Clothing has become the primary way in which we identify class and personal style. Fashion evolutions trace and mirror the political and social changes that we are undergoing in society. Often the current fashion trends-which oscillate between constriction and liberation-tell us more about how the body is viewed in culture than philosophy, science or politics. Artists who want to prompt viewers to think about our inner experiences and the ways that we conceal them and who also want to expose power and gender structures have turned to fashion as the primary vehicle to express these dialects.
Paralleling the interest in clothing in the contemporary art world, in the past eight years there has been a resurgence of interest in the glass world in the body and clothing. One of the artists who has been in the forefront of this movement has been glass sculptor Karen LaMonte. Since 1995 LaMonte has been working with the clothed body as her primary visual image. LaMonte's interest in clothing is twofold. "I use clothing as a metaphor for identity and human presence. I believe we have two skins that outline and define who we are. One of course is our natural skin, but we obscure and conceal it beneath clothing which is a second skin, our social skin."

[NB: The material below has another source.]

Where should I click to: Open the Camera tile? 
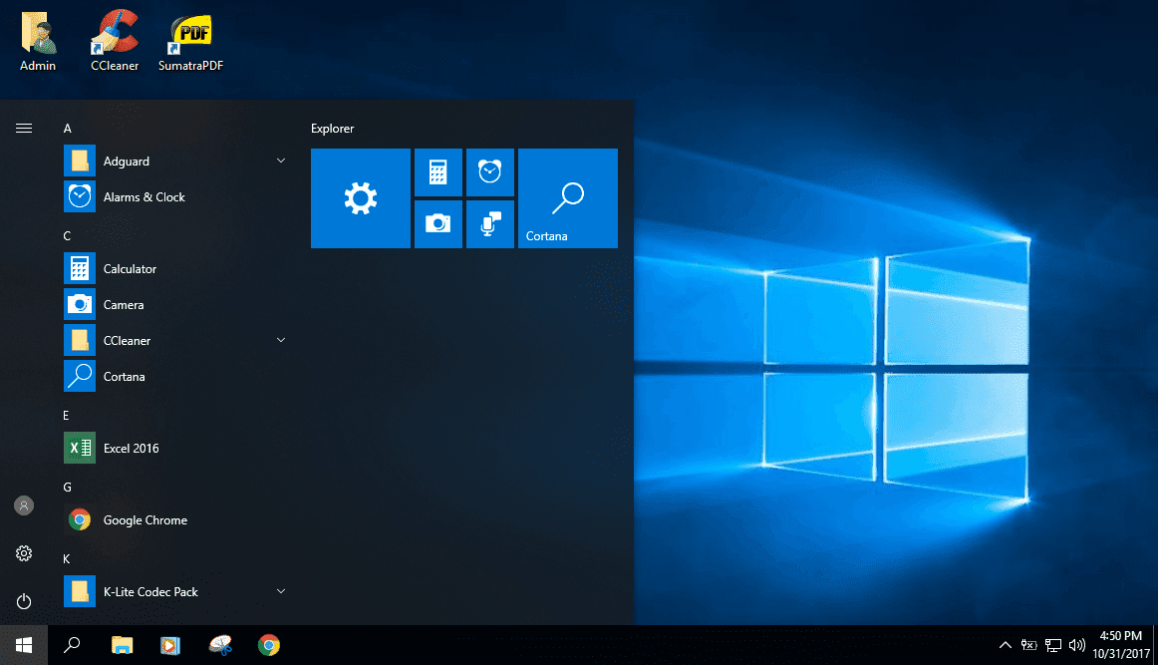[437, 223]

At first LaMonte focused on producing a series of glass puppets based on Dante's Inferno and the characters in the Commedia dell'Arte. This coterie of kings, devils and jokers allowed LaMonte to explore the expressiveness of glass in both specificity of technique and abstract form. To personalize and differentiate each piece LaMonte pinched and deformed the garments of each puppet to mimic the natural folds of clothing.

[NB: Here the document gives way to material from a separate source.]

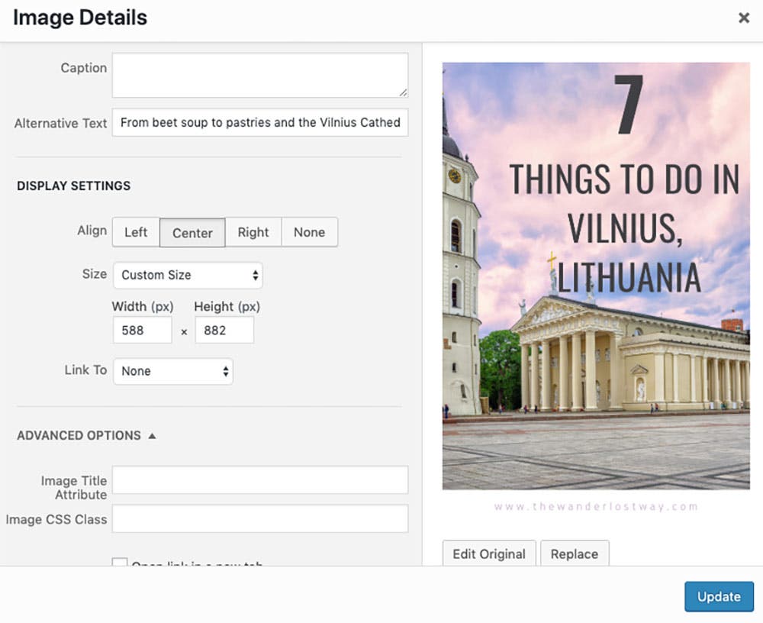Set alignment to Right
This screenshot has width=763, height=623.
tap(253, 232)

Later, LaMonte created smaller glass dresses out of recycled bottles and hung them on a miniature clothesline. These dresses had to be made quickly as the bottles came out of the glory hole, as there was a limited amount of working time before the glass hardened. These dresses captured the immediacy of the glass blowing gesture but failed to create the look of fabric so LaMonte began to focus on honing her mold making skills. Her goals in using the mold blowing process was to better represent the texture of the fabrics she was using as inspiration and to increase the scale of the work. These pieces ranged in height from one to two feet. The results were doll-like-highly textured empty shells headless and armless that seemed to float in space.

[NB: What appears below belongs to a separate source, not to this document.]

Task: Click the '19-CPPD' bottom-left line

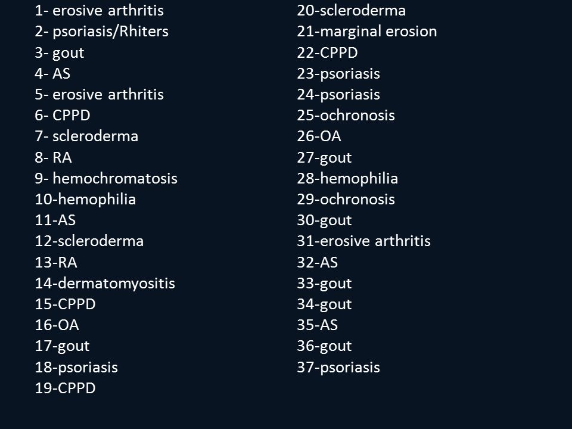Action: 66,388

These pieces were closer to what LaMonte had envisioned, but she still wanted to increase the size. As anyone who has worked in glass knows there it is time consuming and difficult to create large-scale work. Not only do you need large annealers, great molds and skilled cold-workers, you also need a lot of capital for research and development, as there will be a lot of failure.
At UrbanGlass and Pilchuck, where LaMonte was creating most of her work, there were technical limitations that made it impossible for her to attain her final goal of making a life-sized dress. So after a year or so of research, LaMonte decided that the only place where these pieces could be realized would be in the Czech Republic. The casting facilities there were already geared towards largescale work and had been producing monumental pieces for artists like Libensky´ and Brychtová. The only problem was that the Czech aesthetic tended towards complete geometrical abstraction so LaMonte knew that it would be a challenge for them to create detailed figurative molds.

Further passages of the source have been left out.